Subscribing to the podcast is easy: just add the rss feed or add us in iTunes! Hope you'll enjoy it!

All the best


Thursday, 23 February 2017

Podcast Interview with Gábor Szárnyas, Budapest University of Technology and Economics

Waw. That was probably the longest stretch that I went without publishing blogposts or podcasts over here. I have no real excuse - the start of 2017 has just been super busy and interesting - with a lot of travel that does not really help with quiet "writing" time. But it's all great fun - I just need to get back into the rhythm - and today is the start of that.

Today's podcast is actually super cool. It started at a beautiful Brussels bar after Fosdem. At this conference, there have been "graph devrooms" hosted for the past couple of years - and this year it was a really nice lineup.  One of the speakers, Gábor, did this really interesting talk about "Graph Incremental Queries with OpenCypher", which is really cool. So after the conference, it turned out we share a passion for cycling too - and we decided to get together for a nice recording. Here it is:

Here's the transcript of our conversation:
RVB: 00:04.202 Hello everyone. My name is Rik, Rik Van Bruggen from Neo Technology and I must confess I feel very, very guilty now because this is the first time that I'll be recording a podcast in 2017, so happy new year. In spite of the fact that it's Valentine's Day. But yeah, I was slacking a little bit but I want to bring the podcast back to life and I've lined up a bunch of people to help me with that. And today I've invited someone who I've who only met like two weeks ago at the FOSDEM Conference in Brussels. And that's Gábor Szárnyas from Budapest. Hi Gábor. 
GS: 00:42.680 Hi Rik. Nice to be here. 
RVB: 00:43.500 Hey. Thank you for joining me. It was a great time meeting you in Brussels over some Brussels beer, but yeah we talked to each other about your work and I thought it would be great to have you on the podcast.
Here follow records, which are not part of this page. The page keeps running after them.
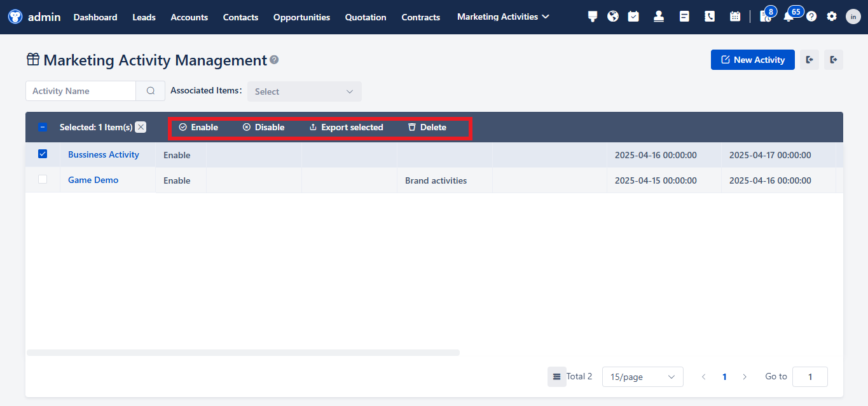Open the settings gear icon
This screenshot has width=868, height=406.
click(x=832, y=16)
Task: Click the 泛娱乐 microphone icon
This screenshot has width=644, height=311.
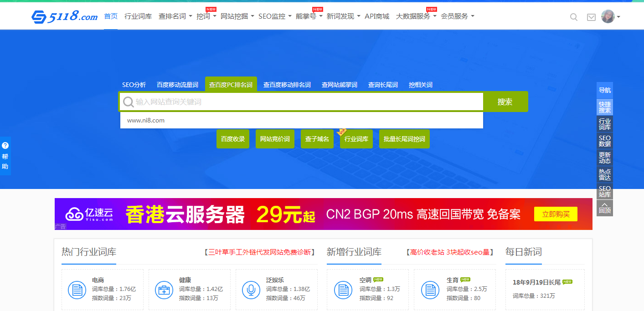Action: (x=251, y=290)

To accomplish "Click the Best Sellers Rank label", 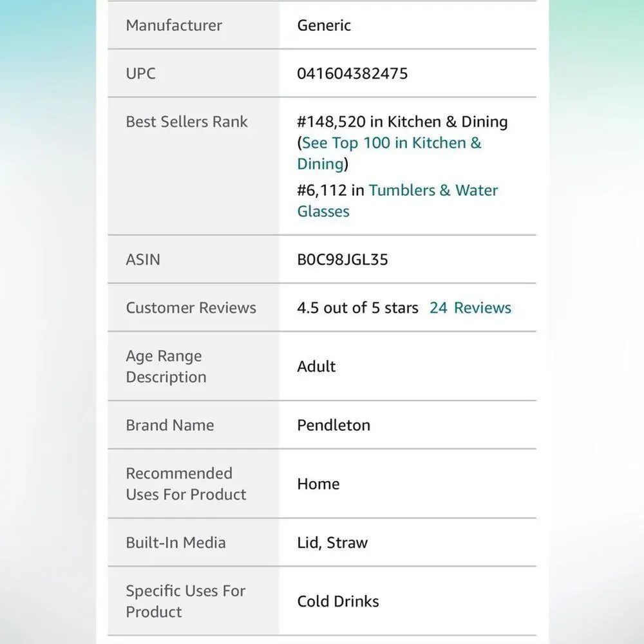I will (x=187, y=122).
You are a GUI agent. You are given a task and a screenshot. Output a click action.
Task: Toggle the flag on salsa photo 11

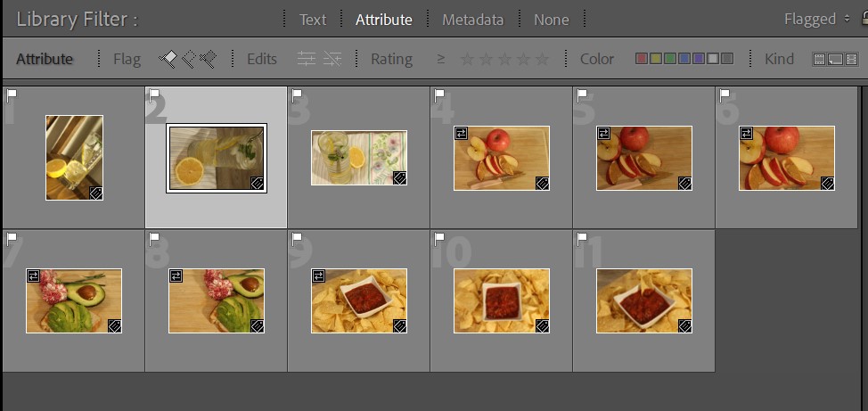tap(583, 239)
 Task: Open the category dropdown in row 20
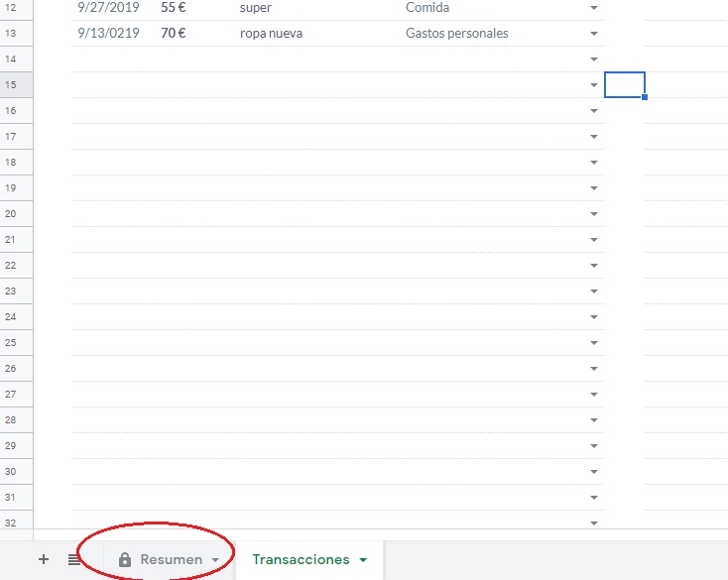(593, 214)
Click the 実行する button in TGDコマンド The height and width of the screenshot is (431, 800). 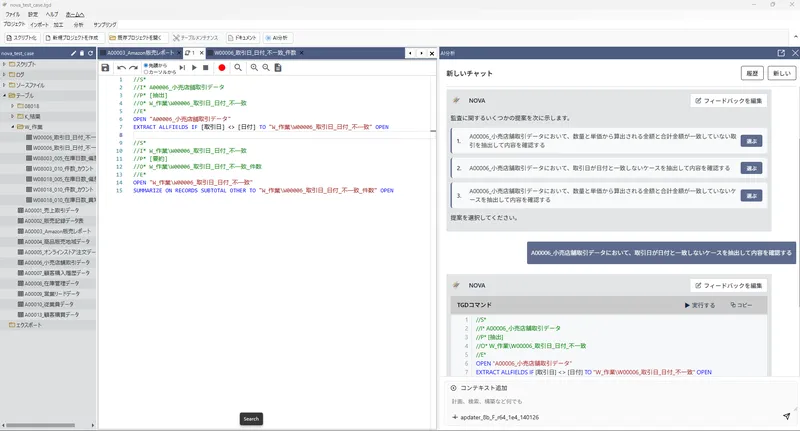click(x=700, y=305)
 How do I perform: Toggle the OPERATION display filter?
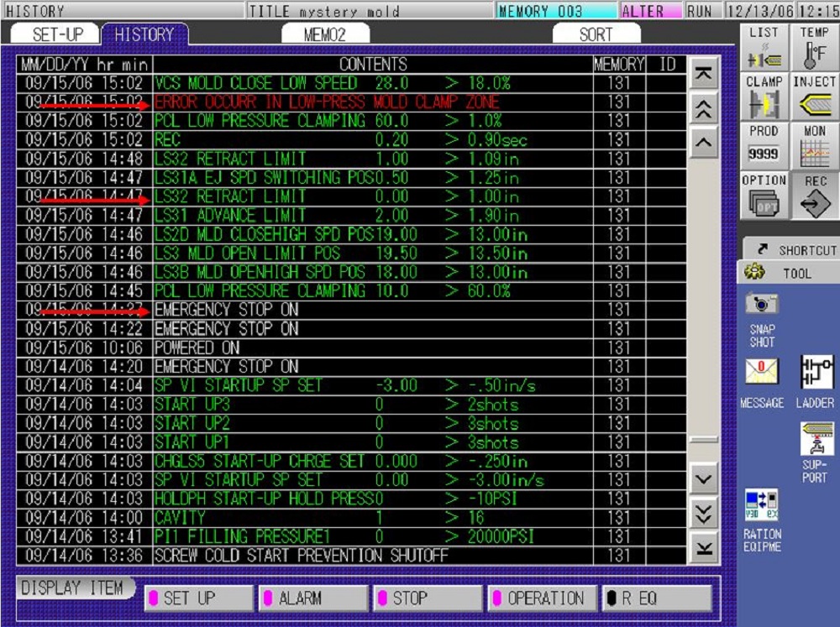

So my first question is going to be who are you, and what do you do? What's your relationship to the wonderful world of graphs? 
GS: 01:10.158 Okay. So I'm a researcher at Budapest University of Technology and Economics. And also visiting researcher at McGill University in Canada. Now I'm working on finalizing my PhD, so hopefully I will be finish it within a year or a half. And I worked basically on graph- related topics in my PhD. 
RVB: 01:33.134 Oh, very cool. And don't forget you share another passion with me. 
GS: 01:38.380 Yeah, I'm also a cyclist. 
RVB: 01:40.152 Yes, exactly. 
GS: 01:40.729 So I started road cycling three years ago and it absolutely wondered me. I really like cycling-- 
RVB: 01:49.279 Same for me...
GS: 01:50.351 --and that's my main passion. 
RVB: 01:51.948 Same for me. We have a couple of other graphistas that are super passionate about cycling so we'll have to do a ride sometime. But tell us-- 
GS: 01:59.412 I agree. 
RVB: 01:59.558 --a little bit more about your work with graphs. What's it all about, what's your PhD about, and what are you working on? 
GS: 02:07.503 Okay. So my PhD revolves around three topics that are related to graphs. The first one is how to incrementally query graphs. So imagine that you have a complex query and you have a huge graph. Now obviously, it's very difficult to evaluate a query on the graph at a very short amount of time. So basically, as a workaround, we do incremental queries, which means that if your graph changes slightly then we maintain the result sets. And this is useful for a number of scenarios. You can use it for static analysis of code bases, you can use it for runtime modelling, you can use it for fraud detection, and so on. There are many use cases that present this scenario. 
GS: 02:52.025 The second topic of my PhD is how to benchmark an incremental graph query engine. Because, obviously, once you have an incremental graph query engine, you would like to have some feedback on its performance. And you would like to use that to continuously improve your query engine. So, with my research group, we designed and implemented a framework that allows users to do just that. Compare incremental graph query solutions to each other and to other competitors. 
GS: 03:22.765 And the third one-- yes? 
RVB: 03:22.870 Is that related to the LDBC work, the Linked Data Benchmarking Council, is that related to that? 
GS: 03:30.529 So basically they have similar goals. I was actually at Walldorf last week at LDBC Technical User Community Meeting. And LDBC has a couple of benchmarks, but currently none of those covers incremental graph queries and complex graph pattern matching. I talked to the LDBC guys and also attended the talks, and it seemed that there will be a new LDBC benchmark, which will have similar goal than my benchmark. And that will be called the Business Intelligence workload for the Social Network Benchmark. And the problem with that is that it's not yet ready. So I talked to it's core developer, Alex Averbuch, and he said that it will be ready within half a year but they are still heavily working on it. 
RVB: 04:29.082 Okay. But you had said that you had three goals, right? You had the incremental queries and then the benchmarking and what was the third one?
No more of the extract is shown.